Exactly the lines from the line containing "The image size is (362, 486)." through the last line of the entries below should appear in the answer, reproduced verbatim.
[Provided material]
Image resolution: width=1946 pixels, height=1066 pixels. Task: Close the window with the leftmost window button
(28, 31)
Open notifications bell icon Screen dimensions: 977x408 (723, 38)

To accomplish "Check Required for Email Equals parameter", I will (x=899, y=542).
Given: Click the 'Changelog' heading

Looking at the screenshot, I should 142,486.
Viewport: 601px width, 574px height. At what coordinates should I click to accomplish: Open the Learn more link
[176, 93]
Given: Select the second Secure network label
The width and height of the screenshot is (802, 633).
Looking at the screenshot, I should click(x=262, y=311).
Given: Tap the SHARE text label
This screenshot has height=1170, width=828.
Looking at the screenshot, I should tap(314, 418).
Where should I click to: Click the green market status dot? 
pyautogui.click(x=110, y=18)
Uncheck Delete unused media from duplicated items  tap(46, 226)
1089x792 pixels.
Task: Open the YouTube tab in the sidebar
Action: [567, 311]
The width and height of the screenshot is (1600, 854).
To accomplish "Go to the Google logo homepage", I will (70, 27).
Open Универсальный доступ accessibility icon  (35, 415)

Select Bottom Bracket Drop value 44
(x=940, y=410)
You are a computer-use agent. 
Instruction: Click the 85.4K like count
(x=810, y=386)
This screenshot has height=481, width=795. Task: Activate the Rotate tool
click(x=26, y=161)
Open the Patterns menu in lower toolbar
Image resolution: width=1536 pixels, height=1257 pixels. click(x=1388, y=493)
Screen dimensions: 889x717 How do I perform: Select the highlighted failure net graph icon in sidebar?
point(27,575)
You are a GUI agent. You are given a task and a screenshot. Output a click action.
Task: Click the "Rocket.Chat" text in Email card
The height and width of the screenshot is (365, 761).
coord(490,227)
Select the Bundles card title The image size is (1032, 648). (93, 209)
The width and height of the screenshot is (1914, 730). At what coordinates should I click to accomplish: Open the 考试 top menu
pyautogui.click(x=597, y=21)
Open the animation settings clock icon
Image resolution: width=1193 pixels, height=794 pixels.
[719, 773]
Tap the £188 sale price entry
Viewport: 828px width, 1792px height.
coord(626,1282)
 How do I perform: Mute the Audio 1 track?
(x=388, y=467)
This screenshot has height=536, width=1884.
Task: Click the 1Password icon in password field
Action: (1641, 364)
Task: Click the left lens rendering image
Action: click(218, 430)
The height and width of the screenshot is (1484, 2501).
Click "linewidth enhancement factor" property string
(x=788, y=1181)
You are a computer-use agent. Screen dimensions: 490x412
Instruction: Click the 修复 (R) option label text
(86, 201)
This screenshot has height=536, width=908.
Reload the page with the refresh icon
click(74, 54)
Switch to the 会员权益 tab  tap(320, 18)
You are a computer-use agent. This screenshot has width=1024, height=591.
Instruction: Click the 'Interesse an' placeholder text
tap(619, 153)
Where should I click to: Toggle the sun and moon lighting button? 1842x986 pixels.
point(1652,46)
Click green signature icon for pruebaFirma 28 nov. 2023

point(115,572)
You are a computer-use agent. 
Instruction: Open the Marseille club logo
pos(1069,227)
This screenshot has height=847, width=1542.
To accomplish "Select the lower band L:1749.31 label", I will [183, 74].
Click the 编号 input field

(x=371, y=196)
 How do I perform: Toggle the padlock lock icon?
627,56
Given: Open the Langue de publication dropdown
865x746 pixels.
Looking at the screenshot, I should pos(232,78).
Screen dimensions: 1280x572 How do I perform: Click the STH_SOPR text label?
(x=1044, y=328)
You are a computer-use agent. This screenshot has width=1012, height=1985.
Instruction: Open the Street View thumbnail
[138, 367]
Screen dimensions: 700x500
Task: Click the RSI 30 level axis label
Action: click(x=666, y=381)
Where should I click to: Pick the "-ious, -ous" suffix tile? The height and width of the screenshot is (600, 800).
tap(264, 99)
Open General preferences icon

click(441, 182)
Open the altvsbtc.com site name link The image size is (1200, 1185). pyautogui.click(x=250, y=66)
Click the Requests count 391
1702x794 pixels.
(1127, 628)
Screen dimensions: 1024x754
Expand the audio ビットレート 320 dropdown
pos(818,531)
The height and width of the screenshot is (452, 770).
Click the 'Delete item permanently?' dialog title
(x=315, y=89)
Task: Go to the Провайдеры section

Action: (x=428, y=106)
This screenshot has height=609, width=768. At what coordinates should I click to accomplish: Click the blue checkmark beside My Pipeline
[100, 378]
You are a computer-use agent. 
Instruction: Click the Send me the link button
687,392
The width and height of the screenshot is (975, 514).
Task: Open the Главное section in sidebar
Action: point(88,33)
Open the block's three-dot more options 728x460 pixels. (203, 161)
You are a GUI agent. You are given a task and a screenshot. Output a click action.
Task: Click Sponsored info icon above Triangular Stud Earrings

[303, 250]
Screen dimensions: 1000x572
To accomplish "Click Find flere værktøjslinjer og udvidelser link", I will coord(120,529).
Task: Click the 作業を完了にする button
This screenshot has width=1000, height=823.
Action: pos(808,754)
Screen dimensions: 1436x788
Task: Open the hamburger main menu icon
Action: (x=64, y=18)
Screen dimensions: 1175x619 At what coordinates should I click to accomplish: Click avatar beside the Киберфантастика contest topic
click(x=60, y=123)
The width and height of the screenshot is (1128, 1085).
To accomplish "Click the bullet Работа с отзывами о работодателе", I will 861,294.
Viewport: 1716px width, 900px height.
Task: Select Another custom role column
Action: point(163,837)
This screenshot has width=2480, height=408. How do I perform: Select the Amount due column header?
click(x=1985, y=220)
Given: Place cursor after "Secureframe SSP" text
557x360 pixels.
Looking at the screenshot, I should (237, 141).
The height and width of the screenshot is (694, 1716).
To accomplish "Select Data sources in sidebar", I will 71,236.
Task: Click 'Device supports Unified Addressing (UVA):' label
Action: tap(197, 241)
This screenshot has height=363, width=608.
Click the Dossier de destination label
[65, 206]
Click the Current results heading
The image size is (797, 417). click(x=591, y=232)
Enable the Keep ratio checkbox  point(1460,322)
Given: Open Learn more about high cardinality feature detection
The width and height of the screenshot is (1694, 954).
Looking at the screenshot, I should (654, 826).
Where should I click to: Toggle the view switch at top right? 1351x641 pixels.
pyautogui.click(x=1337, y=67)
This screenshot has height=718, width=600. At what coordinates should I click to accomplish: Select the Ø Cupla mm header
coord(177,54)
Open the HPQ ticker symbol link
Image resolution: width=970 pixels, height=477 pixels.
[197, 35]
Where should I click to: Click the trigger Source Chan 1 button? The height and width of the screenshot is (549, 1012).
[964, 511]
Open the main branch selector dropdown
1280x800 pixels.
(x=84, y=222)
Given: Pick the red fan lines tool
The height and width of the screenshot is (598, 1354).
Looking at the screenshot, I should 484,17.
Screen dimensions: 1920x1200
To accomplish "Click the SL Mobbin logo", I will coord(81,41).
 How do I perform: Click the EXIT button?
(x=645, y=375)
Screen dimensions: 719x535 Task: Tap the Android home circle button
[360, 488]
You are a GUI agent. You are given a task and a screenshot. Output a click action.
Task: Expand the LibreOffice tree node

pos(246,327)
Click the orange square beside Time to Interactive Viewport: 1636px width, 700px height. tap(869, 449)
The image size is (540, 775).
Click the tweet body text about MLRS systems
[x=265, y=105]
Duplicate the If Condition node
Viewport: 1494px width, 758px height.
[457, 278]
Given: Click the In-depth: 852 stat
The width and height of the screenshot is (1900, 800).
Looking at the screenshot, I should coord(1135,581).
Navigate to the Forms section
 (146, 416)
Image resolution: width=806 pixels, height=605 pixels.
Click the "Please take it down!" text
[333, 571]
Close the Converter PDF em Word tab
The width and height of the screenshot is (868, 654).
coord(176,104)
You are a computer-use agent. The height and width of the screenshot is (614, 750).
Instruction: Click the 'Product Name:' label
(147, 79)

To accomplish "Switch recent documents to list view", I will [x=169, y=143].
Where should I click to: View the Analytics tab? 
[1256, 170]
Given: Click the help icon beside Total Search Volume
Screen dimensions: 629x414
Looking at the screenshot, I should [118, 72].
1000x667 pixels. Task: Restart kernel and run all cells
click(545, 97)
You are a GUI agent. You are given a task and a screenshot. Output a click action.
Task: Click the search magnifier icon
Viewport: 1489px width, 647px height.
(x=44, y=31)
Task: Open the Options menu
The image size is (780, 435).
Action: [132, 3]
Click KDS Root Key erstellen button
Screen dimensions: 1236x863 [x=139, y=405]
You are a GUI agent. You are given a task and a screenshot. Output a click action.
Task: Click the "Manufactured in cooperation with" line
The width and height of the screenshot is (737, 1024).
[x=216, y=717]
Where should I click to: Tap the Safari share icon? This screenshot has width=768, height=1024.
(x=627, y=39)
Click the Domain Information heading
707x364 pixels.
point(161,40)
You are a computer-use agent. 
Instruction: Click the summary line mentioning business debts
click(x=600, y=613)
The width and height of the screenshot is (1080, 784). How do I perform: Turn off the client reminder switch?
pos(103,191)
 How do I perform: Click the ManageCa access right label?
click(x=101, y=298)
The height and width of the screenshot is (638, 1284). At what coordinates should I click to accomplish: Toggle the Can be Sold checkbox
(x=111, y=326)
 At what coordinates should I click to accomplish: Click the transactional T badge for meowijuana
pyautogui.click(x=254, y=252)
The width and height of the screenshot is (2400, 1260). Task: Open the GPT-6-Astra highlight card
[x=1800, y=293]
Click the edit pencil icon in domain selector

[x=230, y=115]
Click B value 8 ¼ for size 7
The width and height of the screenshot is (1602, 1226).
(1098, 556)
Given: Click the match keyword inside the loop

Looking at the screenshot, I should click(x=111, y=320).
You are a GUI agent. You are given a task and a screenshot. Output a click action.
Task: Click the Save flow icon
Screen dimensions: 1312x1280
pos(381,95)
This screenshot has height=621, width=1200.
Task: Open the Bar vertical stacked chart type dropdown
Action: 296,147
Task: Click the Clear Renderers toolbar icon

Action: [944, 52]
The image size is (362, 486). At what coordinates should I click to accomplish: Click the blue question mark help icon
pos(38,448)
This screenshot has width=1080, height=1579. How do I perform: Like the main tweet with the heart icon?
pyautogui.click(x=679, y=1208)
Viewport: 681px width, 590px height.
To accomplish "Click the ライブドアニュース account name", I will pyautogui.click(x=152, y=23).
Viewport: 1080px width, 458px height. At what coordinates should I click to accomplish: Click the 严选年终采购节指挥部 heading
[/Provided material]
Task answer:
The image size is (362, 486). At what coordinates should I click to accomplish: Click the blue question mark help icon
pos(38,448)
This screenshot has width=1080, height=1579. How do I perform: Like the main tweet with the heart icon?
pyautogui.click(x=679, y=1208)
Viewport: 681px width, 590px height.
To accomplish "Click the ライブドアニュース account name", I will pyautogui.click(x=152, y=23).
Viewport: 1080px width, 458px height. At what coordinates should I click to accomplish: Click the 严选年终采购节指挥部 heading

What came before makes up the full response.